■ ASSIGNED TASK
What follows is a set of records. Repeat every one of them exactly.

Stored items
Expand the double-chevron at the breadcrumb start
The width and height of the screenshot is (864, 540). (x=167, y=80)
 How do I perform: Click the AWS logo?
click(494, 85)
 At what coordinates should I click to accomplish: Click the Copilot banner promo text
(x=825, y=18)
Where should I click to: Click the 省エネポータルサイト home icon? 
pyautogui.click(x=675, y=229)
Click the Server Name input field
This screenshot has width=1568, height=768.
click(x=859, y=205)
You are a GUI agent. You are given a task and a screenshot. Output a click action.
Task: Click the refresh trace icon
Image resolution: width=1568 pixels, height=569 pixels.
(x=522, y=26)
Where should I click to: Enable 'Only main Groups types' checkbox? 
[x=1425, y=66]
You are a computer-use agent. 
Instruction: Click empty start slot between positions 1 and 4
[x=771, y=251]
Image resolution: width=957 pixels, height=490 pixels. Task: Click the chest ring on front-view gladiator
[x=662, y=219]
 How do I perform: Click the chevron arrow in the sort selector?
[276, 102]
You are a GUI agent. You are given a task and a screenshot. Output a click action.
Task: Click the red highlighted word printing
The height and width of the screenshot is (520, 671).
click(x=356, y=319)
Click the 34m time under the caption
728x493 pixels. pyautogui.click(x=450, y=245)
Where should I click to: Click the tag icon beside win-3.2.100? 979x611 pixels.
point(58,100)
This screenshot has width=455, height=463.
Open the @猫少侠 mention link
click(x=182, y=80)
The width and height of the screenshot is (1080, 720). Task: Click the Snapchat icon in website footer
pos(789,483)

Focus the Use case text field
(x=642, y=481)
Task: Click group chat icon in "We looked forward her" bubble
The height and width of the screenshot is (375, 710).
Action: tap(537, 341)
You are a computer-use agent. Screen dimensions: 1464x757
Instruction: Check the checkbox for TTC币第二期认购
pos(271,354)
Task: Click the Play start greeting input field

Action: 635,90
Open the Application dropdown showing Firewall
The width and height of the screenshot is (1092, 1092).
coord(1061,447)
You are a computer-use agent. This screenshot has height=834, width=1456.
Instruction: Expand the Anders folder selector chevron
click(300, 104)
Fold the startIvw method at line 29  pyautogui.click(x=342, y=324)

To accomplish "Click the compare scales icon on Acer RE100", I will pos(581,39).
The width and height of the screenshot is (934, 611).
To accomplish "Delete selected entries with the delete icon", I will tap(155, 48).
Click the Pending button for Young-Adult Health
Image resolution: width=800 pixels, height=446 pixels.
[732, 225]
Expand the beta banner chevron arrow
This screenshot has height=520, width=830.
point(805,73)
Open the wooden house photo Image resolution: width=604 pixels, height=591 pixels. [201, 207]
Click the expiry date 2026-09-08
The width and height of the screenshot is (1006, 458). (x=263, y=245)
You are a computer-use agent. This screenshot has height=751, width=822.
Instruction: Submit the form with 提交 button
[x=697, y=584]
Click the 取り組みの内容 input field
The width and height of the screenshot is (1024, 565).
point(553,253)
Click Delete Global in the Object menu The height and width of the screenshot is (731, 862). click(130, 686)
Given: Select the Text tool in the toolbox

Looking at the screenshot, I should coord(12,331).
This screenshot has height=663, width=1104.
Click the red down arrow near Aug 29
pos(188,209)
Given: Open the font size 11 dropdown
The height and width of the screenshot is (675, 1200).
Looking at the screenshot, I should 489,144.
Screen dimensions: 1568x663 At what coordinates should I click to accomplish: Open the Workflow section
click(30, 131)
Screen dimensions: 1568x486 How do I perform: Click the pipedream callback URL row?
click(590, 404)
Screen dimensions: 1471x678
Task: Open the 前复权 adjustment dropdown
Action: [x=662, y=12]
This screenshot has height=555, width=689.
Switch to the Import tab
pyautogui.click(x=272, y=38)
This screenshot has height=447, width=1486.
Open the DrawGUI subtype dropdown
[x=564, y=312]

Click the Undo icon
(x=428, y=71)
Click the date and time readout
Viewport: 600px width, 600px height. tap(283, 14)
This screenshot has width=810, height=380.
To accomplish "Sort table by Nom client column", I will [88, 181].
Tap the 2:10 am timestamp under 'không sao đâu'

■ EXERCISE ANSWER
Expand the double-chevron at the breadcrumb start
The width and height of the screenshot is (864, 540). (x=167, y=80)
 How do I perform: Click the AWS logo?
click(494, 85)
 At what coordinates should I click to accomplish: Click the Copilot banner promo text
(x=825, y=18)
Where should I click to: Click the 省エネポータルサイト home icon? 
pyautogui.click(x=675, y=229)
Click the Server Name input field
This screenshot has width=1568, height=768.
click(x=859, y=205)
You are a GUI agent. You are given a task and a screenshot. Output a click action.
Task: Click the refresh trace icon
Image resolution: width=1568 pixels, height=569 pixels.
(x=522, y=26)
Where should I click to: Enable 'Only main Groups types' checkbox? 
[x=1425, y=66]
You are a computer-use agent. 
Instruction: Click empty start slot between positions 1 and 4
[x=771, y=251]
Image resolution: width=957 pixels, height=490 pixels. Task: Click the chest ring on front-view gladiator
[x=662, y=219]
 How do I perform: Click the chevron arrow in the sort selector?
[276, 102]
You are a GUI agent. You are given a task and a screenshot. Output a click action.
Task: Click the red highlighted word printing
The height and width of the screenshot is (520, 671).
click(x=356, y=319)
Click the 34m time under the caption
728x493 pixels. pyautogui.click(x=450, y=245)
Where should I click to: Click the tag icon beside win-3.2.100? 979x611 pixels.
point(58,100)
This screenshot has width=455, height=463.
Open the @猫少侠 mention link
click(x=182, y=80)
The width and height of the screenshot is (1080, 720). Task: Click the Snapchat icon in website footer
pos(789,483)

Focus the Use case text field
(x=642, y=481)
Task: Click group chat icon in "We looked forward her" bubble
The height and width of the screenshot is (375, 710).
Action: tap(537, 341)
You are a computer-use agent. Screen dimensions: 1464x757
Instruction: Check the checkbox for TTC币第二期认购
pos(271,354)
Task: Click the Play start greeting input field

Action: 635,90
Open the Application dropdown showing Firewall
The width and height of the screenshot is (1092, 1092).
coord(1061,447)
You are a computer-use agent. This screenshot has height=834, width=1456.
Instruction: Expand the Anders folder selector chevron
click(300, 104)
Fold the startIvw method at line 29  pyautogui.click(x=342, y=324)

To accomplish "Click the compare scales icon on Acer RE100", I will pos(581,39).
The width and height of the screenshot is (934, 611).
To accomplish "Delete selected entries with the delete icon", I will tap(155, 48).
Click the Pending button for Young-Adult Health
Image resolution: width=800 pixels, height=446 pixels.
[732, 225]
Expand the beta banner chevron arrow
This screenshot has height=520, width=830.
point(805,73)
Open the wooden house photo Image resolution: width=604 pixels, height=591 pixels. [201, 207]
Click the expiry date 2026-09-08
The width and height of the screenshot is (1006, 458). (x=263, y=245)
You are a computer-use agent. This screenshot has height=751, width=822.
Instruction: Submit the form with 提交 button
[x=697, y=584]
Click the 取り組みの内容 input field
The width and height of the screenshot is (1024, 565).
point(553,253)
Click Delete Global in the Object menu The height and width of the screenshot is (731, 862). click(130, 686)
Given: Select the Text tool in the toolbox

Looking at the screenshot, I should coord(12,331).
This screenshot has height=663, width=1104.
Click the red down arrow near Aug 29
pos(188,209)
Given: Open the font size 11 dropdown
The height and width of the screenshot is (675, 1200).
Looking at the screenshot, I should 489,144.
Screen dimensions: 1568x663 At what coordinates should I click to accomplish: Open the Workflow section
click(30, 131)
Screen dimensions: 1568x486 How do I perform: Click the pipedream callback URL row?
click(590, 404)
Screen dimensions: 1471x678
Task: Open the 前复权 adjustment dropdown
Action: [x=662, y=12]
This screenshot has height=555, width=689.
Switch to the Import tab
pyautogui.click(x=272, y=38)
This screenshot has height=447, width=1486.
Open the DrawGUI subtype dropdown
[x=564, y=312]

Click the Undo icon
(x=428, y=71)
Click the date and time readout
Viewport: 600px width, 600px height. tap(283, 14)
This screenshot has width=810, height=380.
To accomplish "Sort table by Nom client column", I will [88, 181].
Tap the 2:10 am timestamp under 'không sao đâu'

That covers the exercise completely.